Extraños mecanismos de la memoria. Conocí a David Viñas cuando tenía doce años. Debo precisar, no exactamente a David Viñas, sino al que, desde el principio adquirió para mí no sólo su estampa sino puntualmente su rostro. Por aquel entonces yo estaba maravillado con El mundo perdido, la novela de Conan Doyle que salva su nombre de escritor, no porque sea un libro memorable (aunque para mí lo es) sino porque allí no aparece ningún Sherlock Holmes que acapare los objetivos de todas las cámaras.
Pues bien, en El mundo perdido conocí a David Viñas, que en la novela lleva el nombre de Profesor Challenger, y profesa las ciencias naturales con la misma pasión irreverente con que Viñas profesaba la literatura argentina.
La voz que muchos años después interpelaba a un vasto auditorio de alumnos –entre los que me contaba- mientras discurría aleatoriamente sobre Sarmiento y Mansilla; que conocía todos los secretos de la diatriba y la empleaba con gracia inigualable; que lanzaba apotegmas como rayos que anuncian la lluvia –ese Zeus amable y generoso-, no volverá a oírse.
Cuando calla una voz de escritor suele callar, para la mayoría, un sonido encriptado en escritura: de manera que se traduce la muerte de un autor como el fin del flujo de sus libros. Pero también, y en un sentido más concreto, más íntimo también, se silencia una voz verdadera, hecha de modulaciones particulares, de un timbre peculiar, de un modo propio de respirar y paladear las palabras. Con la muerte de Viñas se pierde un escritor extraordinario, siempre vigilante de sus propias contradicciones –como toda persona honesta-; pero también una voz efectiva que supo dotar de tensión un inmenso corpus de textos ya olvidados por la memoria colectiva, y que muchas veces, solos, no alcanzan la grandeza de otros textos más célebres; pero que interpelados, desmontados pieza a pieza y dispuestos entre sí –a veces misteriosamente- en un plano de inmanencia por la mirada de un crítico inspirado, pueden revelar una estatura que no les hubiésemos concedido. Con la pérdida de Viñas, eso que llamamos la literatura argentina pierde ante todo a una de sus voces más elocuentes.

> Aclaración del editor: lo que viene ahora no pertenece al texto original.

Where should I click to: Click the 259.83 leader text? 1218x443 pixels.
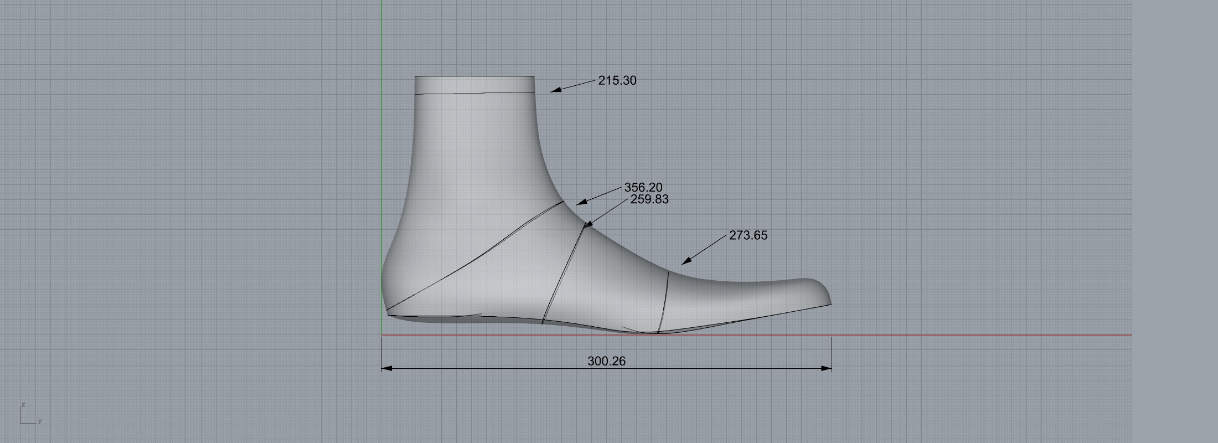649,199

El profesor Challenger, a mis doce años, no tenía ninguna entonación particular, quizá un torpe remedo de voces adultas y poderosas que yo podía haber oído o imaginado. Seguramente, desde ahora, cuando vuelva a transitar las páginas de El mundo perdido, Viñas me hable del jurásico y de los pterodáctilos; y yo me preguntaré, con velada sonrisa, de qué escritor argentino me está conversando.